Denmark’s Financial Supervisory Authority (FSA) completed its first application process for its “FT Lab” at the end of March. The FSA stated that it will only accept five applicants in the first cohort, as this is a new initiative. According to documents on the FSA website, only two companies have been accepted into the sandbox. Neither company is a digital asset firm.
In mid-October, Lithuania began accepting applications for its regulatory sandbox, which allows potential and existing market participants to test financial innovations under the supervision of the Bank of Lithuania. The sandbox is expected to be fully launched in 2019. To date, the Bank of Lithuania has not selected any firms to participate in the sandbox.

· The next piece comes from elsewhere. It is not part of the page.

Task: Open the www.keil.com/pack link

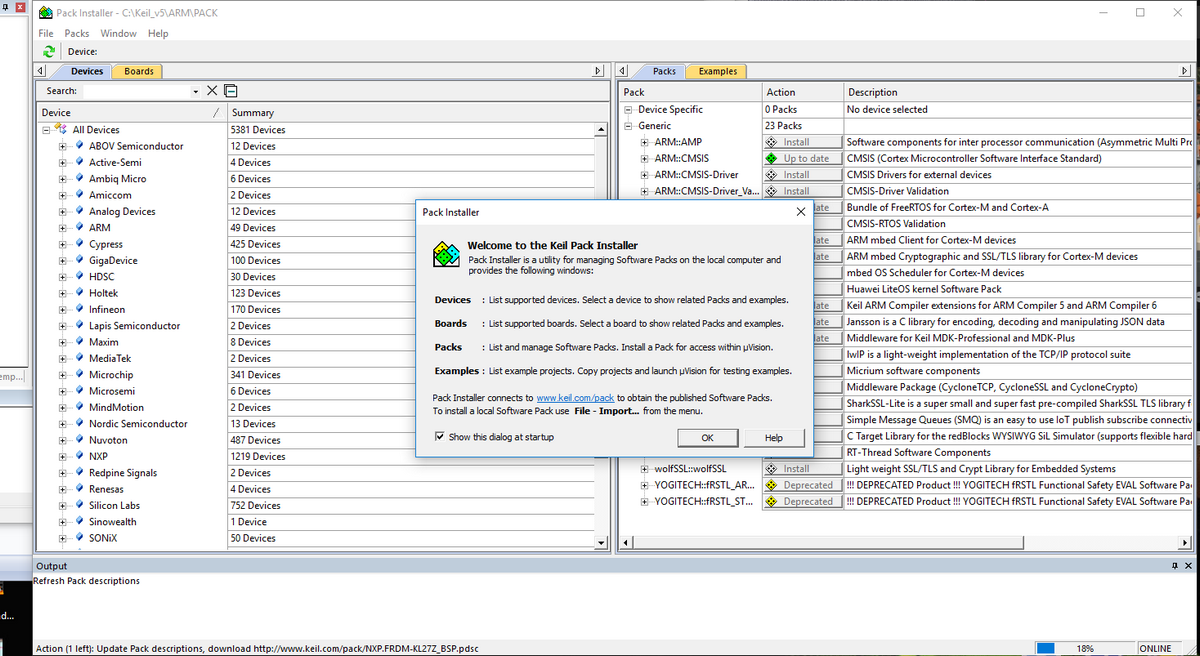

The Netherlands established a sandbox in January 2017 that is governed by the Authority for the Financial Market (AFM) and De Nederlandsche Bank (DNB). There is no official data on the number of FinTech firms tested in the Dutch sandbox, as the Netherlands does not have a transparent reporting process like Denmark and the UK. Based on our review of government data, media reporting, and professional and academic publications, it does not appear that the Netherlands has tested any digital assets in its sandbox.

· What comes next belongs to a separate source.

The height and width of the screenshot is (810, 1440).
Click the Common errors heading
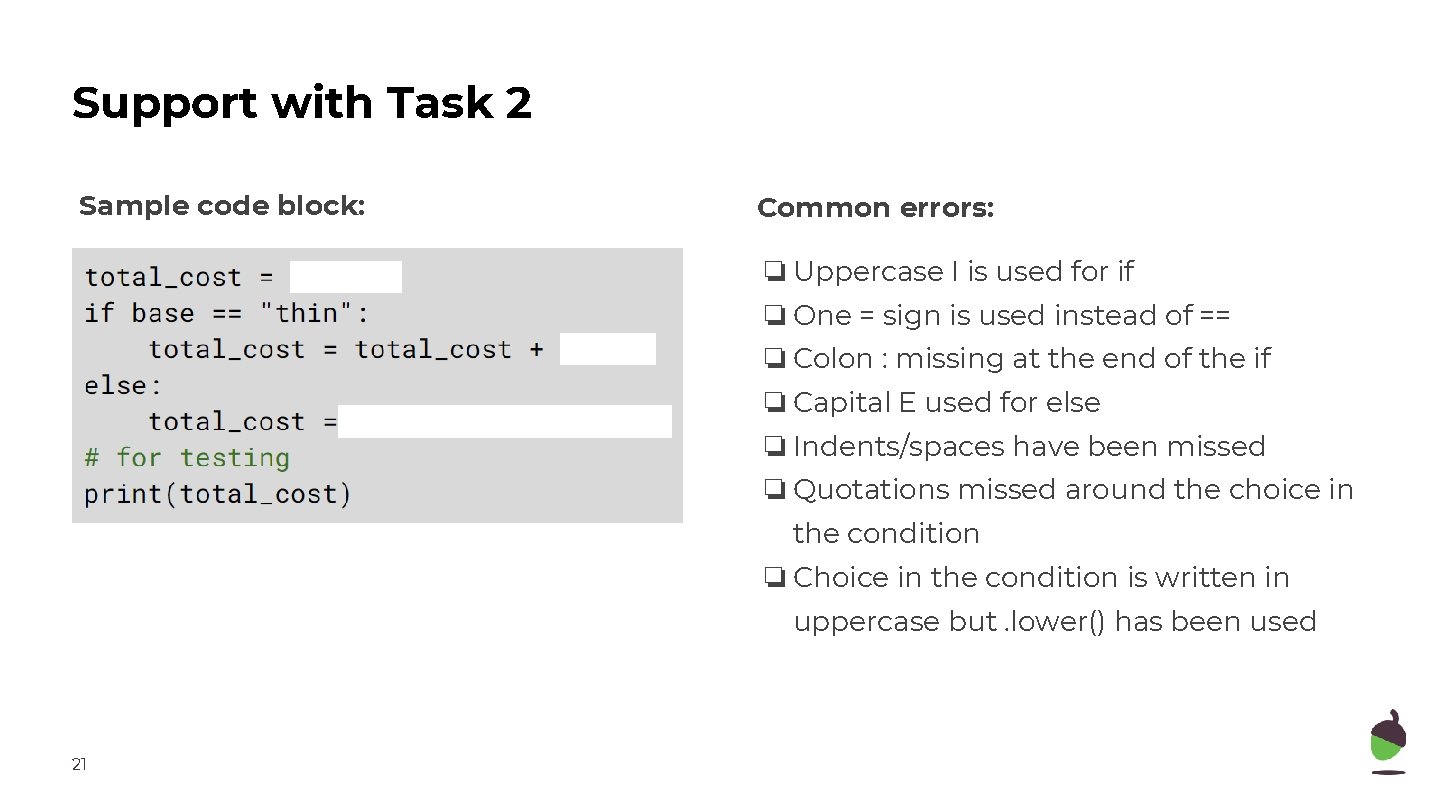(x=876, y=208)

EU Member States Establishing Regulatory Sandboxes in 2019
Poland is scheduled to launch a regulatory sandbox in 2019. The Financial Supervision Authority (KNF) selected eight sandbox operators: PKO Bank Polski, Huge Thing, D-RAFT/The Heart, Alior Bank, BusinessCaddy Foundation for Enterprise Development, Bank Pekao, Bank Handlowy w Warszawie, and Bank BGŻ BNP Paribas.
Poland most likely will not accept any digital asset firms into its sandbox, as the government has taken a negative stance towards digital assets and the operators of the sandbox are largely Polish banks, which routinely deny services to digital asset firms.

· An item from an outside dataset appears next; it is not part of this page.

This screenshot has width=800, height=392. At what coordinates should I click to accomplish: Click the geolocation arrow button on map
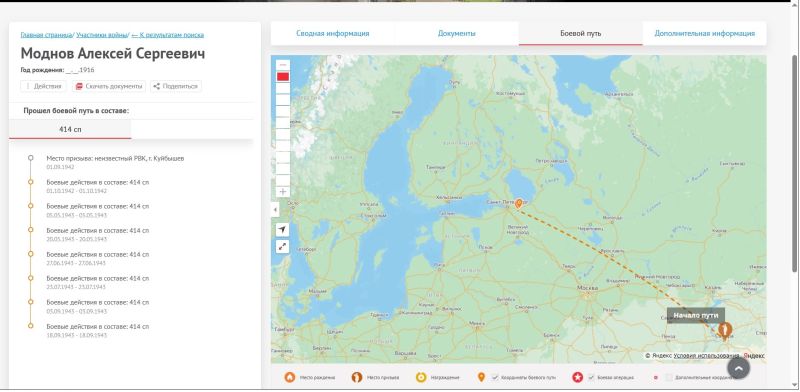282,230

At least two other EU member states will establish sandboxes in 2019. In mid-November, the Norwegian Ministry of Finance stated that the Financial Supervisory Authority (FSA) will launch a regulatory sandbox. The Spanish Ministry of Economy also issued a public consultation on a regulatory sandbox that closed in early September. Like other sandboxes, the Norwegian and Spanish sandbox will allow for a controlled and secure space where innovative companies and entrepreneurs can test their ideas, without threat of regulatory penalty.
Norway and Spain, however, will likely institute sandbox programs with modest budgets, which will limit the number of firms that can participate in the sandbox framework.
Forthcoming European Banking Authority Guidelines
This month, the European Banking Authority(EBA) is scheduled to release guidelines for the core design of sandboxes and innovation hubs. The EBA report will compare existing sandboxes and innovation hubs, and provide recommendations for the design of a cross-border regulatory sandbox. The issuance of guidelines by regional authorities, however, may not provide digital asset firms with better access to regulatory sandboxes.
Some member states, such as Germany, will not fully embrace the sandbox concept. In other cases, such as Poland, a member state has taken an adverse position towards digital assets.
Other member states have limited funding available or lack the funding to establish and maintain a regulatory sandbox. Regulators in other member states may also limit the number of firms accepted into a sandbox to ensure FinTech start-ups are not applying just to obtain free marketing.